# Honduran Curly Hair Terrarium setup



## chalon9 (Jul 2, 2018)

Hey guys, so I just got a young Honduran Curly Haired and it’s my first time with one. I want to know if my setup looks okay or if there’s anything I should change. Thanks in advance

Here’s a couple more of the Tarantula for size comparisons


----------



## Theneil (Jul 2, 2018)

looks okay to me.  Is the hide in the corner wood or stone?  if it is stone i would probably replace it so it cant fall when it gets burrowed under.  otherwise it doesn't look too tall.  it's probably a little bigger than it needs to be but not going to hurt anything there.  If the sub is damp, i would let it dry out and then just keep a corner damp in the future.  and i see an unobstructed water dish which is good.

Reactions: Agree 1


----------



## chalon9 (Jul 2, 2018)

Theneil said:


> looks okay to me.  Is the hide in the corner wood or stone?  if it is stone i would probably replace it so it cant fall when it gets burrowed under.  otherwise it doesn't look too tall.  it's probably a little bigger than it needs to be but not going to hurt anything there.  If the sub is damp, i would let it dry out and then just keep a corner damp in the future.  and i see an unobstructed water dish which is good.


It’s bark! So I’m hoping it should be alright. And yeah I bought the terrarium before the tarantula. I thought the one I bought was an adult but it’s still pretty young, so I’m hoping it’ll grow into its enclosure


----------



## Nightstalker47 (Jul 2, 2018)

chalon9 said:


> Here’s a couple more of the Tarantula for size comparisons


The enclosure as such looks too barren and open, especially for a T of that size. The hide should be moved into a better position as well. 

You can make the setup work though, add much more sub in there and partially bury that hide somewhere around the halfway mark, lengthwise of the enclosure. The hide should look like this, small opening and the potential to expand on their burrows. B.albos tend to burrow if given the chance as well IME. 










Good luck.

Reactions: Like 1 | Agree 1


----------



## chalon9 (Jul 2, 2018)

Nightstalker47 said:


> The enclosure as such looks too barren and open, especially for a T of that size. The hide should be moved into a better position as well.
> 
> You can make the setup work though, add much more sub in there and partially bury that hide somewhere around the halfway mark, lengthwise of the enclosure. The hide should look like this, small opening and the potential to expand on their burrows. B.albos tend to burrow if given the chance as well IME.
> 
> ...


Ah I didn’t even think about that. Does this look better? Ignore the light, it’s just to dry out the substrate faster. And that middle bark is mostly to make it look less bare, but I’m sure he/she can dig around it if needed


----------



## Nightstalker47 (Jul 2, 2018)

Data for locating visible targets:
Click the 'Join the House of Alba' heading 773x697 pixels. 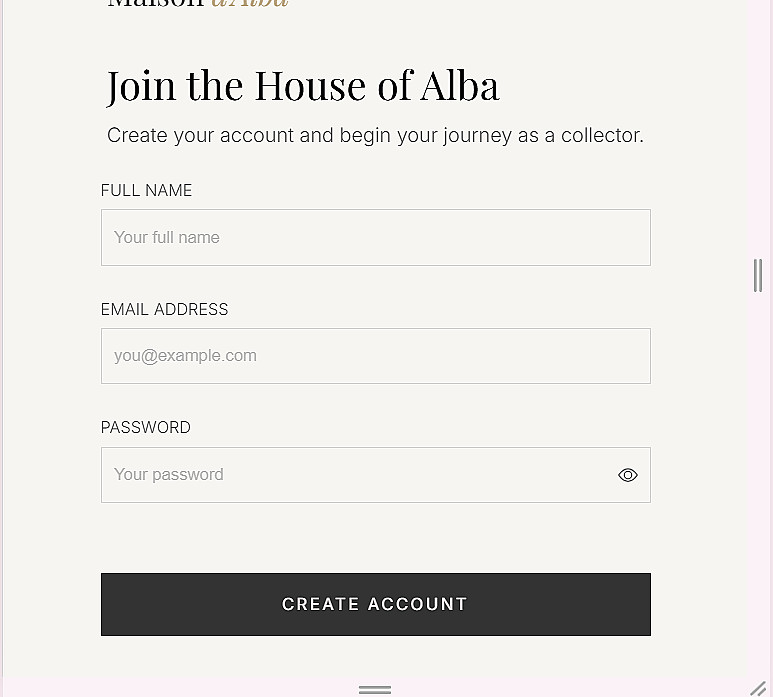[x=303, y=86]
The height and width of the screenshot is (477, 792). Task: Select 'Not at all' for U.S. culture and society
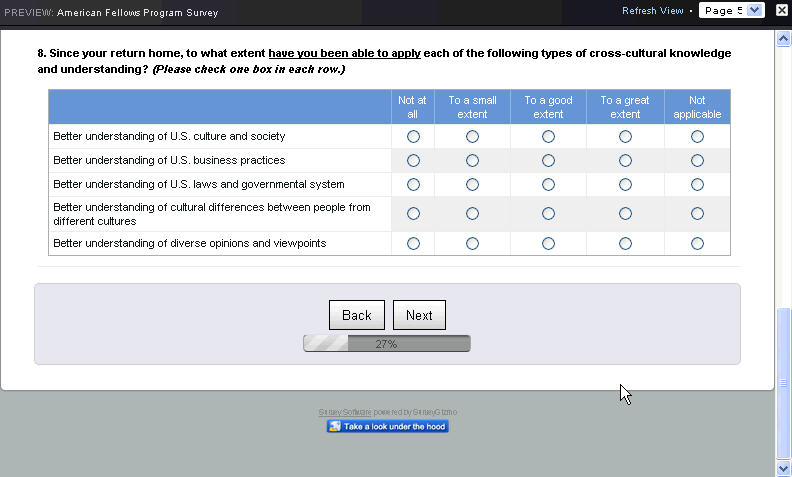tap(413, 136)
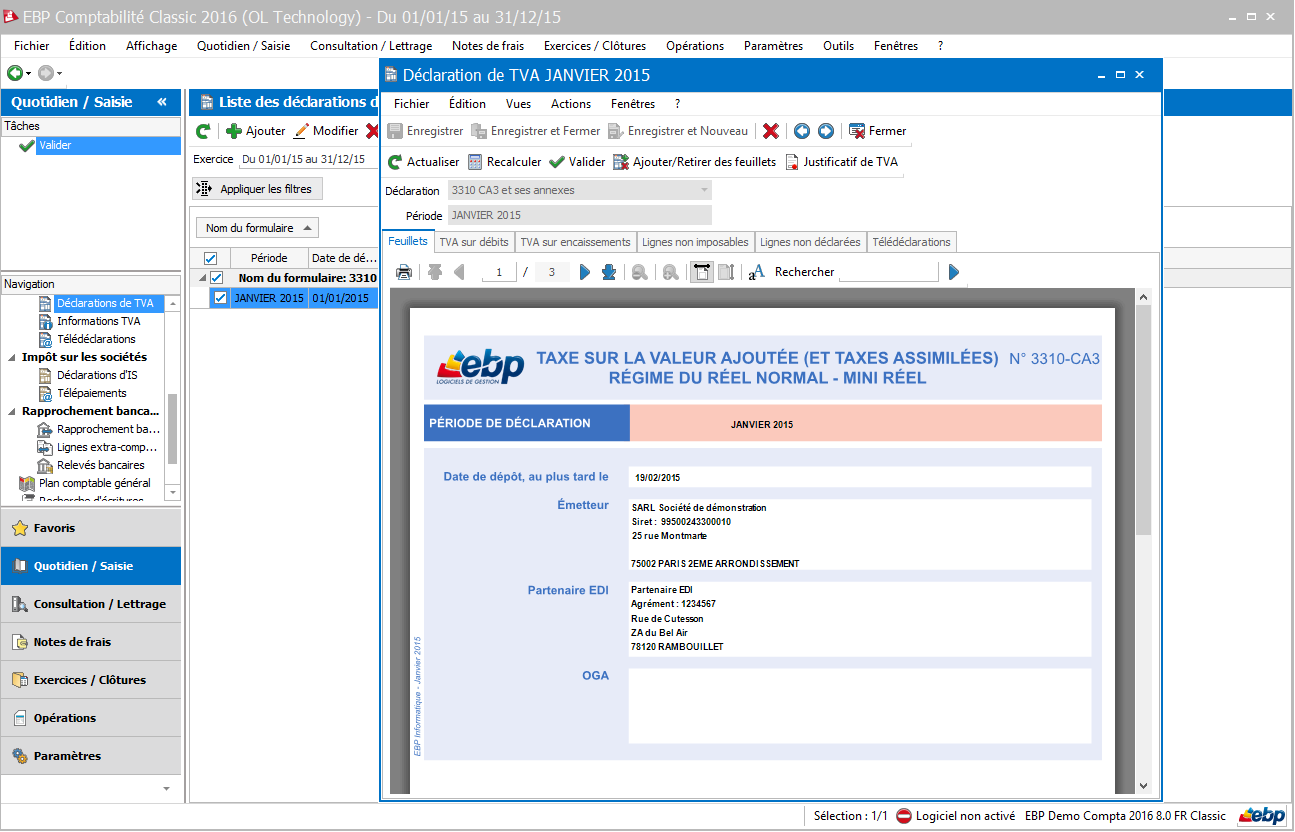Click the Rechercher search input field
1295x832 pixels.
888,272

What is being asked:
Duplicate, word for word, everything in the terrarium thread from "Hey guys, so" down to "Theneil (Jul 2, 2018)".

Completed task:
Hey guys, so I just got a young Honduran Curly Haired and it’s my first time with one. I want to know if my setup looks okay or if there’s anything I should change. Thanks in advance

Here’s a couple more of the Tarantula for size comparisons


----------



## Theneil (Jul 2, 2018)